ポストモダン系の論者は分かりにくいことが多いのですが、私は素人なので分かりやすいポストモダニストになろうと考えています。ジャーゴンは拡張性を残すために使うけれども、その予備知識がなくても理解できるように述べたいと思います。今まで暗黙の内にその概念を使っていましたが、正面切って説明することはありませんでした。しかし、長く読んでくれる読者(がいると信じて)のために、一度解説しておきます。
木構造
図式A
神→人
親→子
男→女
兄→妹
大人→子供
教師→生徒
作者→読者
上司→部下
親子・男女
まず、小説家や画家のような作家のことを「先生」と呼びますね。素朴な作家主義の前提として、作者は読者に先行しています。それは内容の側面における主題(人生観がどうこうとか)、形式の側面における技術(描写力がどうこうとか)、両方の面においてです。これは教師→生徒の関係に似ています。物語・知識の伝達は一方向でなされます。作家も教師も「先生」と呼ばれるでしょう。
さらに、こういう力関係は大人→子供・男性→女性などにも見られますが、一番の原型は親→子でしょう。当たり前の話ですが、子から親が生まれることはありません。実の親なら必ず先に生まれています。この親子関係を、一般的な組織の構造に見て取ることができるでしょう。つまり、軍隊も監獄も会社も学校も病院も、命令系統のシステムとしては同じものなのです。(図式A)

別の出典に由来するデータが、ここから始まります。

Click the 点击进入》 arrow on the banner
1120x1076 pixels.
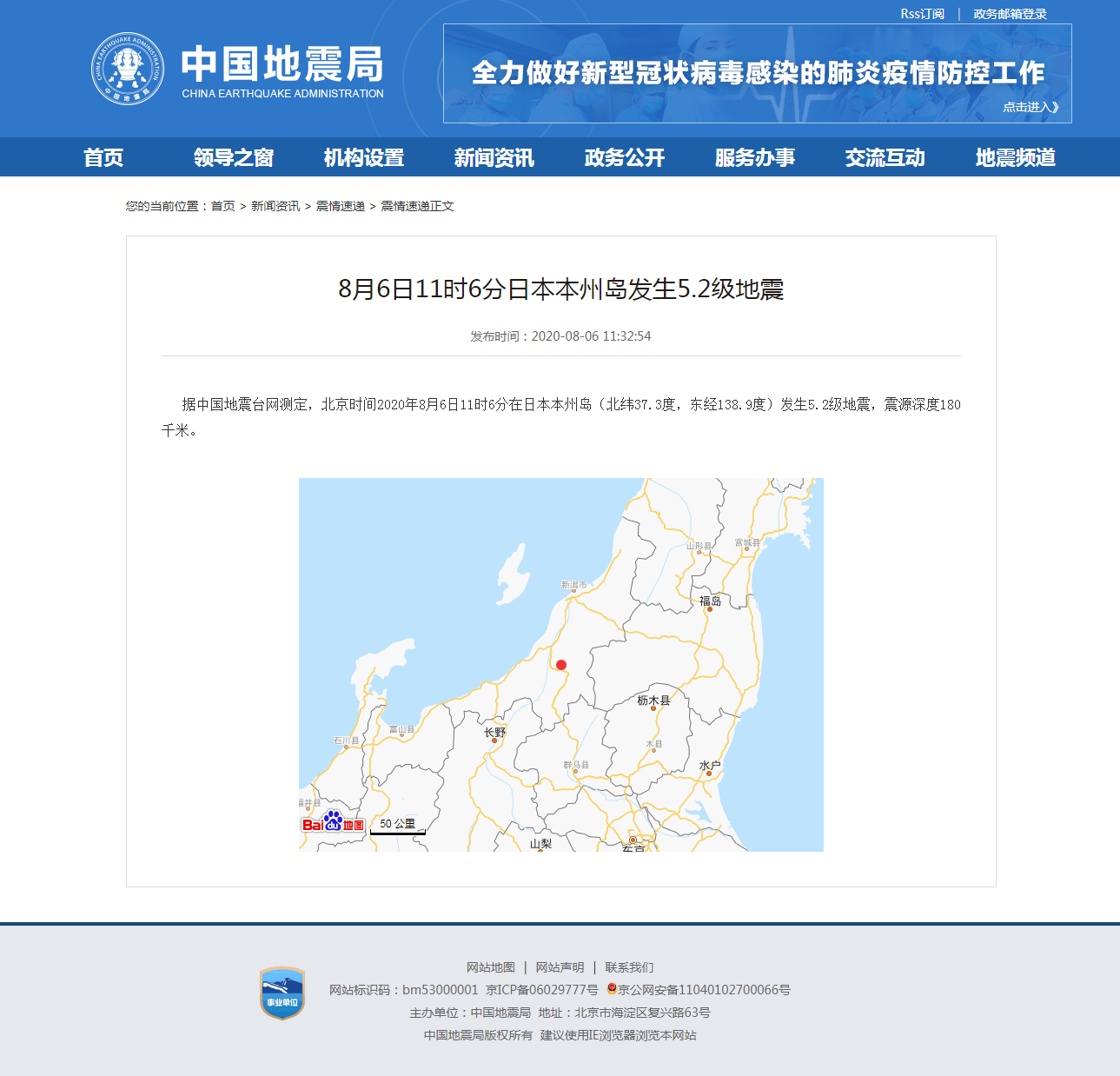coord(1031,106)
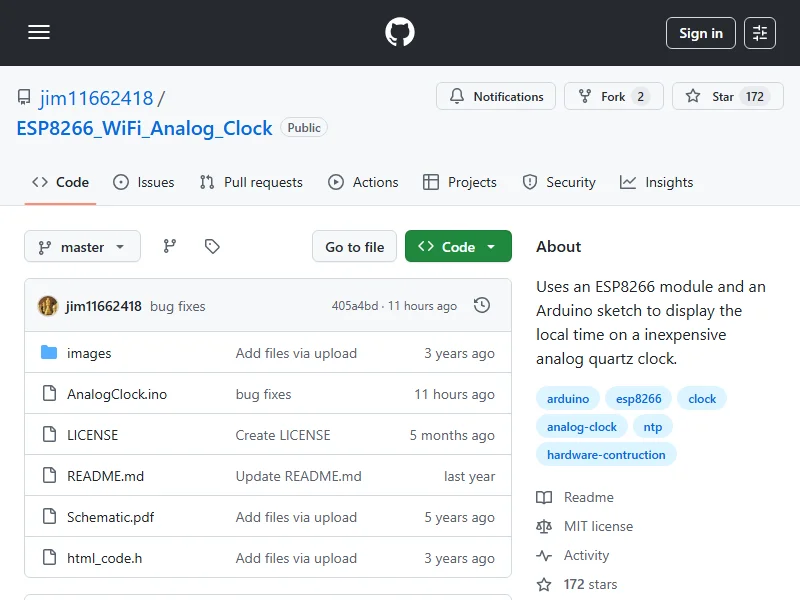This screenshot has width=800, height=600.
Task: Click jim11662418 avatar in commit row
Action: tap(48, 306)

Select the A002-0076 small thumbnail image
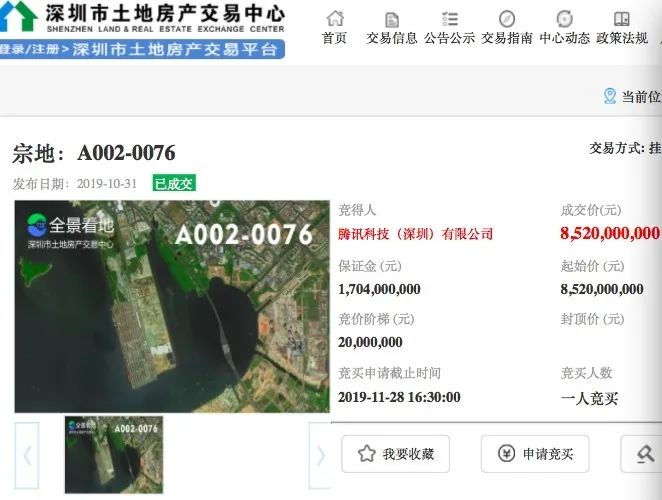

これらの組織は社会のイデオロギー装置です。イデオロギーというと政治的で演説的なものを思い浮かべるかもしれません。しかし、一人の先生が複数の生徒を教えるというような、疑問に思うこともなく無意識に従っている形式こそが、権力の源泉になっています。教えている内容のレベルではなくて、教えている形式それ自体がシステムとして作動します。
木構造
親子関係などを一般化すると、木構造になります。もし1000人が横に並んで1000回伝言ゲームをしても、劣化コピー現象で情報はまともに伝わらないでしょう。これは戦場なら致命的です。しかし、一人の上司が二人の部下に伝達するという形にすれば、2の10乗は1024なので、9回の伝言で済み、きわめて効率的に情報を伝達できます。デジタルな情報処理でも木構造は出てきます。
要は1対Nの組織化がプレモダン(前近代)〜モダン(近代)のシステムの中心です。システム論で言うシステムの目的は複雑性の縮減にありますが、今まで述べた1対Nのシステムがまさにそれです。しかも木構造は自己相似形になっています。この相似は共同体の共感の源泉にもなっています。根元に辿っていくと最終的に到着する(はずの)単一の起源に、崇高なものを投影します。
ツリー
今まで述べたことは、『構造と力』でいうと「ツリー」に相当します。この階層構造は色々なものに当てはまります。例えば形而上学も同じ構造をしています。例えば具体的な一つ一つの物が葉だとすると、それを抽象する概念化の道筋が枝になります。そして階層の上位に行くほど末端の葉を多く包括します。超越者は全体を包括します。
もっと具体的な例を考えてみましょう。例えば良い学校に行き、良い会社に行くということも、丁度ピラミッドのような階層を上がっていくことに相当します。そして、小学校→中学校→高校→大学→企業という系列を伝って、欲望は先送りされていきます。幼い頃から受験に耐えるのは、より上位の受験のためになるという構図です。再帰構造です。
例えば高校野球などスポーツのトーナメントでも全く同じことです。一県一校の出場校は試合が進むにつれてチーム数が減っていき、観客は同じ四国とか近畿とか東北のより近くの県を応援します。『文化記号論』ではそのような構造は未開民族も持つということを指摘しています。蛇足ですが、マンガの武闘会形式も同じでしょう。